Desktop Help 10.0 - Cluster and Outlier Analysis (Anselin Local Moran's I) (Spatial Statistics)

Summary

Given a set of weighted features, identifies statistically significant hot spots, cold spots, and spatial outliers using the Anselin Local Moran's I statistic.

Learn more about how Cluster and Outlier Analysis (Anselin Local Moran's I) works

Illustration

Usage

This tool creates a new Output Feature Class with the following attributes for each feature in the Input Feature Class: Local Moran's I index, z-score, p-value, and cluster/outlier type (COType). The field names of these attributes are also derived tool output values for potential use in custom models and scripts.
The z-scores and p-values are measures of statistical significance which tell you whether or not to reject the null hypothesis, feature by feature. In effect, they indicate whether the apparent similarity (a spatial clustering of either high or low values) or dissimilarity (a spatial outlier) is more pronounced than one would expect in a random distribution.
A high positive z-score for a feature indicates that the surrounding features have similar values (either high values or low values). The COType field in the Output Feature Class will be HH for a statistically significant (0.05 level) cluster of high values and LL for a statistically significant (0.05 level) cluster of low values.
A low negative z-score (e.g., < -1.96) for a feature indicates a statistically significant (0.05 level) spatial outlier. The COType field in the Output Feature Class will indicate if the feature has a high value and is surrounded by features with low values (HL) or if the feature has a low value and is surrounded by features with high values (LH).
The z-score is based on the randomization null hypothesis computation. For more information on z-scores, see What is a z-score? What is a p-value?
Calculations based on either Euclidean or Manhattan distance require projected data to accurately measure distances.
For line and polygon features, feature centroids are used in distance computations. For multipoints, polylines, or polygons with multiple parts, the centroid is computed using the weighted mean center of all feature parts. The weighting for point features is 1, for line features is length, and for polygon features is area.
The Input Field should contain a variety of values. The math for this statistic requires some variation in the variable being analyzed; it cannot solve if all input values are 1, for example. If you want to use this tool to analyze the spatial pattern of incident data, consider aggregating your incident data.
Your choice for the Conceptualization of Spatial Relationships parameter should reflect inherent relationships among the features you are analyzing. The more realistically you can model how features interact with each other in space, the more accurate your results are. Explore these recommendations. Here are some additional tips:
- FIXED_DISTANCE_BAND
  The default value for the Distance Band or Threshold Distance parameter ensures that each feature has at least one neighbor, and this is important.

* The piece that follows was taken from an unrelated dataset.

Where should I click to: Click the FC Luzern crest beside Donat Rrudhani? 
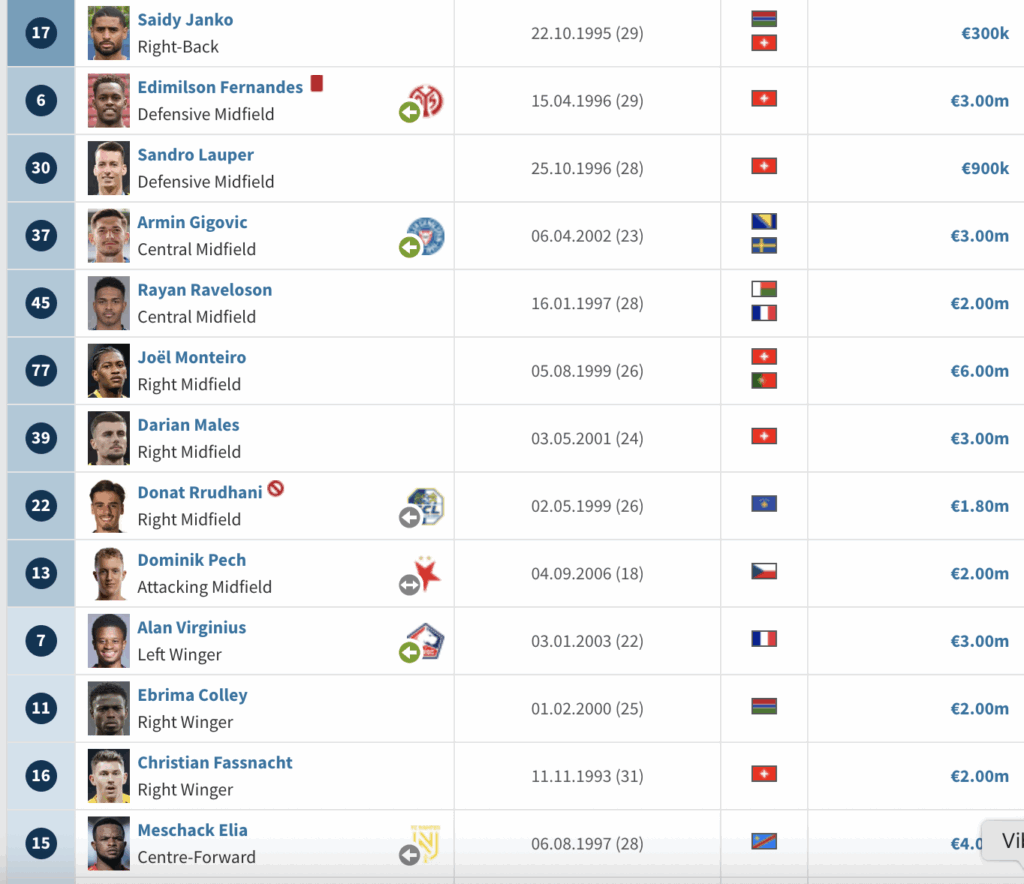[x=426, y=506]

But often, this default will not be the most appropriate distance to use for your analysis.
  Click here to learn more about the Distance Band or Threshold Distance parameter.
- INVERSE_DISTANCE or INVERSE_DISTANCE_SQUARED
  When 0 is entered for the Distance Band or Threshold Distance parameter, all features are considered neighbors of all other features; when this parameter is left blank, the default threshold distance is applied.
  Weights for distances less than 1 become unstable. The weighting for features separated by less than one unit of distance (common with geographic coordinate system projections) is 1.
  Caution:
  
  Analysis on features with a geographic coordinate system projection is not recommended when you select any of the inverse distance-based spatial conceptualization methods (INVERSE_DISTANCE, INVERSE_DISTANCE_SQUARED, or ZONE_OF_INDIFFERENCE).
  
  For these Inverse Distance options, any two points that are coincident are given a weight of 1 to avoid zero division. This ensures features are not excluded from analysis.
Additional options for the Conceptualization of Spatial Relationships parameter are available using the Generate Spatial Weights Matrix or Generate Network Spatial Weights tools. To take advantage of these additional options, use one of these tools to construct the spatial weights matrix file prior to analysis; select GET_SPATIAL_WEIGHTS_FROM_FILE for the Conceptualization of Spatial Relationships parameter; and, for the Weights Matrix File parameter, specify the path to the spatial weights file you created.
Map layers can be used to define the Input Feature Class. When using a layer with a selection, only the selected features are included in the analysis.

Note:

If this tool is part of a custom model tool, the HTML link will only appear in the Results window if it is set as a model parameter prior to running the tool.
For best display of HTML graphics, ensure your monitor is set for 96 DPI.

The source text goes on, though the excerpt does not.